In March, 1821, the two contending companies were united under the name already borne by the English body. Twelve years later, the increase in the population led to the formation of a sort of home government, with a deliberative assembly termed the Council of Assiniboia, the name then assumed by the settlement. Meantime the country was seriously dissatisfied at the severity with which the Hudson Bay Company - still practically the governing body - was asserting its monopoly in the fur trade. In the spring of 1849 the French half-breeds, or Metis, took advantage of the arrest of a few of their number, accused of having infringed on said vested rights, to rise for the purpose of forcibly establishing freedom of commerce. Ten years later whites from Ontario began to arrive in the settlement, established a newspaper, and waged war on the Hudson Bay Company. Immediately on the formation (1867) of the Dominion of Canada steps were taken to acquire the colony and the entire country tributary to Hudson Bay. Without consulting the inhabitants, now numbering 12,000, those immense regions were sold to Canada for the sum of £300,000, and, even before their transfer to the new confederation, surveyors and prospective settlers were dispatched who, by their arrogance, greed, and lack of respect for acquired rights, gave rise to the Red River Insurrection under Louis Riel. The outcome of this was a list of demands from the federal authorities, practically all of which were granted, the concessions being embodied in the Manitoba Act. This Act created a province with, at first (1870), an area of only 14,340 square miles. In 1881 its limits were enlarged.
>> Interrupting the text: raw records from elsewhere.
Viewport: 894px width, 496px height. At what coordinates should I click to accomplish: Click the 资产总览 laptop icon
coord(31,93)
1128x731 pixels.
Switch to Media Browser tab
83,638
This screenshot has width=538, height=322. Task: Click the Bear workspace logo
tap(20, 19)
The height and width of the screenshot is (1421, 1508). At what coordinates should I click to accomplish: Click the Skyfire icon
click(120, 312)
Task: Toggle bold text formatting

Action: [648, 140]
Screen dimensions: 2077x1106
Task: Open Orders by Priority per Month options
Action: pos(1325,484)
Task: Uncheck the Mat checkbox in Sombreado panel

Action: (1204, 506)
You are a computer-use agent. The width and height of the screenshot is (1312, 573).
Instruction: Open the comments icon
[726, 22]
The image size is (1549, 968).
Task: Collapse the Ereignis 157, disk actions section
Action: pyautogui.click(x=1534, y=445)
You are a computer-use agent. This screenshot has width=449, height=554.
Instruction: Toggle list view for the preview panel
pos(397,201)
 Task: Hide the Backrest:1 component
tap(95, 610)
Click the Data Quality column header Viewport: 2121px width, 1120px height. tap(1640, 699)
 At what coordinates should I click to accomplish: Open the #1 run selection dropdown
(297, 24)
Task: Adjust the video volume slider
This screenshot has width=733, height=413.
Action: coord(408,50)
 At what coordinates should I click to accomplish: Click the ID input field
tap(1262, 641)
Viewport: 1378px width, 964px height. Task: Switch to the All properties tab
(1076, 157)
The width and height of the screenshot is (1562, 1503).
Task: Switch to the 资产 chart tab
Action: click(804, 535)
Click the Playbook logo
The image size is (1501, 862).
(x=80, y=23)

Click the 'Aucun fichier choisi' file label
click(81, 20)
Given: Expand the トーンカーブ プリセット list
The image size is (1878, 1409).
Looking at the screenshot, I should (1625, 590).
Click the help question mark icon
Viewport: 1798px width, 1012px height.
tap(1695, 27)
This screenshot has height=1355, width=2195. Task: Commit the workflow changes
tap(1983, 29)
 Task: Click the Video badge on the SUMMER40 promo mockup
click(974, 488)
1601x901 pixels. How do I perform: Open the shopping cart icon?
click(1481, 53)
When, however, settlers form Ontario and English-speaking provinces had outnumbered the Catholics, who were chiefly of the French race, both rights were ignored by the Provincial Legislature in the spring of 1890, despite the unequivocal declarations of the Constitution. The Catholics immediately protested, especially on behalf of their schools, and had recourse to various tribunals in the dominion and even to the Crown. In 1895 the Privy Council admitted that they had a real grievance and that they were entitled to redress at the hands of the Federal Parliament. A sort of compromise was effected which fell short of Catholic aspirations, and at present, as a result of a kindly interpretation of the law birie, those Catholics who have made the greatest pecuniary sacrifices for the education of their children have received absolutely no redress from the unjust burden of taxation for non-Catholic and from the refusal of government or municipal grants for the school which they maintain at great expense.